Por qué importa acá
Cada proceso que esta app trackea corre sobre agua: el rendimiento cae incluso con deshidratación leve, las señales de apetito se vuelven más ruidosas y la digestión se enlentece. La sed llega tarde respecto de la necesidad, así que para cuando la sientes ya estás atrasado.
Cuánta
Las necesidades escalan con el tamaño corporal, la actividad y el clima — una guía inicial común es alrededor de 30–35 ml por kilogramo de peso corporal por día, más con entrenamiento y calor. La guía de hidratación de tu plan aplica esa lógica, escalada a ti, y el agua de la comida y otras bebidas cuenta para el total.
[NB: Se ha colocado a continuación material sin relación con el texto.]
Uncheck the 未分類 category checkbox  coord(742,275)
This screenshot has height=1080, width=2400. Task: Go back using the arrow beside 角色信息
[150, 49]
Una orina pálida en lugar de oscura es la confirmación low-tech de que estás en rango.
Puedes registrar agua junto a tu comida y mantener un objetivo diario de agua — un hábito de checkbox que toma segundos.
La conexión con la balanza
Acá es donde la hidratación se cruza con el resto del sistema: el agua es la razón por la que tu balanza miente día a día. El glucógeno liga agua, el sodio la retiene, un entrenamiento duro la mueve — oscilaciones de un kilo de un día para otro son aritmética de agua, no grasa. Es la razón de fondo por la que la app sigue tu peso de tendencia en lugar de la lectura de esta mañana, y por la que conviene seguir pesándose a través del ruido en vez de reaccionar a él.